> Requirement:
Transcribe all the lines below exactly. Omit the pictures.

* * * * * * * * *

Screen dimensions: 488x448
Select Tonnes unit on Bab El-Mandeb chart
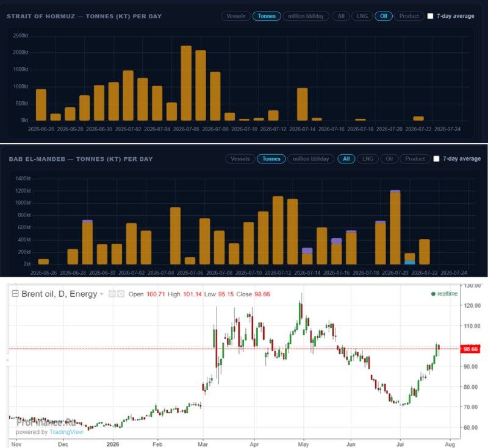(x=271, y=159)
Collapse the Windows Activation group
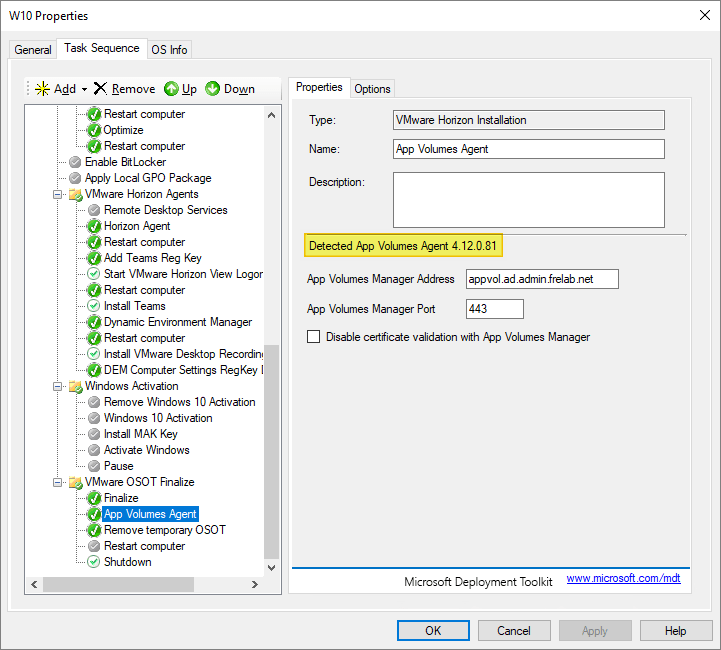Screen dimensions: 721x650 pos(59,386)
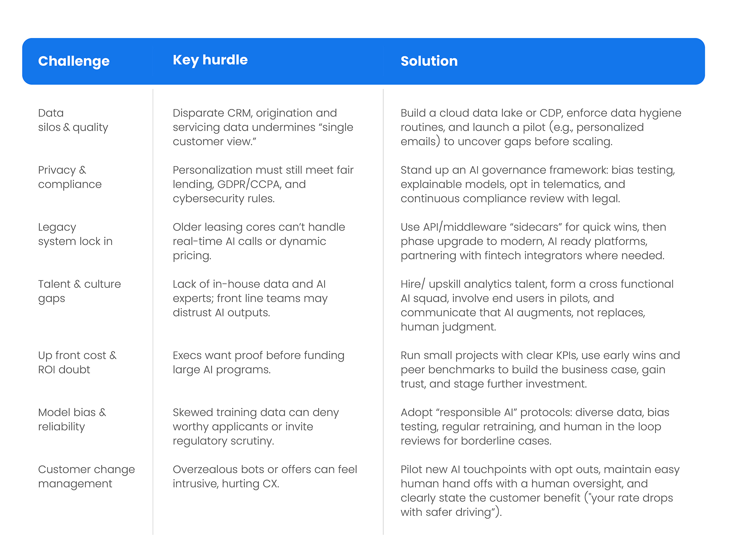This screenshot has width=730, height=560.
Task: Select the AI governance framework solution text
Action: (538, 184)
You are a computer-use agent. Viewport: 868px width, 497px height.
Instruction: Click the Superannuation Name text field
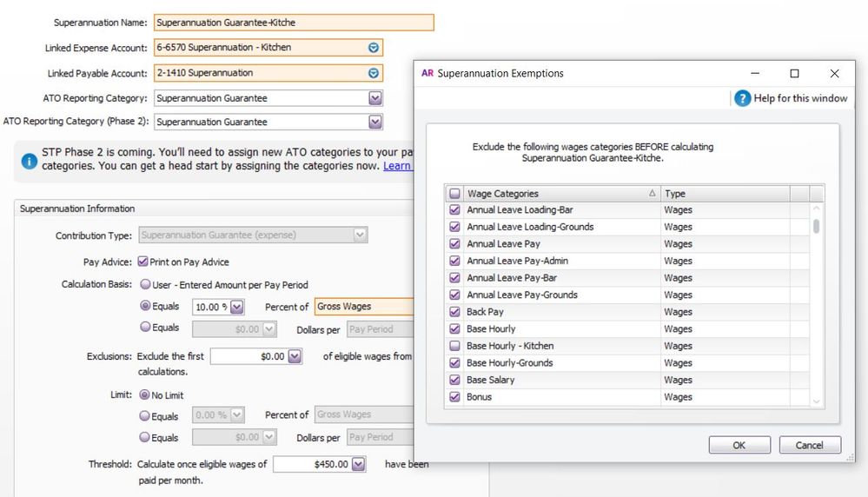click(293, 23)
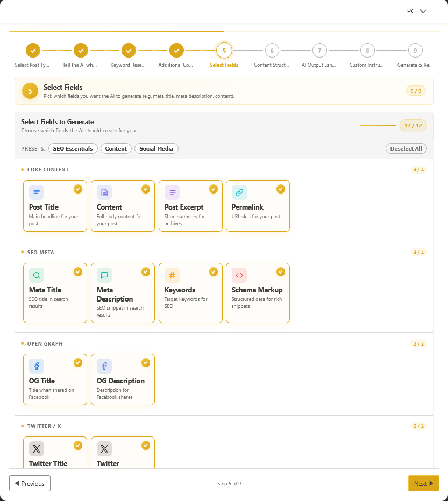Click the X icon on Twitter Title card
This screenshot has width=448, height=501.
(36, 448)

* * * * * * * * *

> Result of the exercise:
Screen dimensions: 488x448
Select Tonnes unit on Bab El-Mandeb chart
(x=271, y=159)
Collapse the Windows Activation group
Screen dimensions: 721x650 pos(59,386)
This screenshot has width=730, height=560.
Task: Select the AI governance framework solution text
Action: (538, 184)
You are a computer-use agent. Viewport: 868px width, 497px height.
Instruction: Click the Superannuation Name text field
click(293, 23)
Click the X icon on Twitter Title card
This screenshot has width=448, height=501.
(36, 448)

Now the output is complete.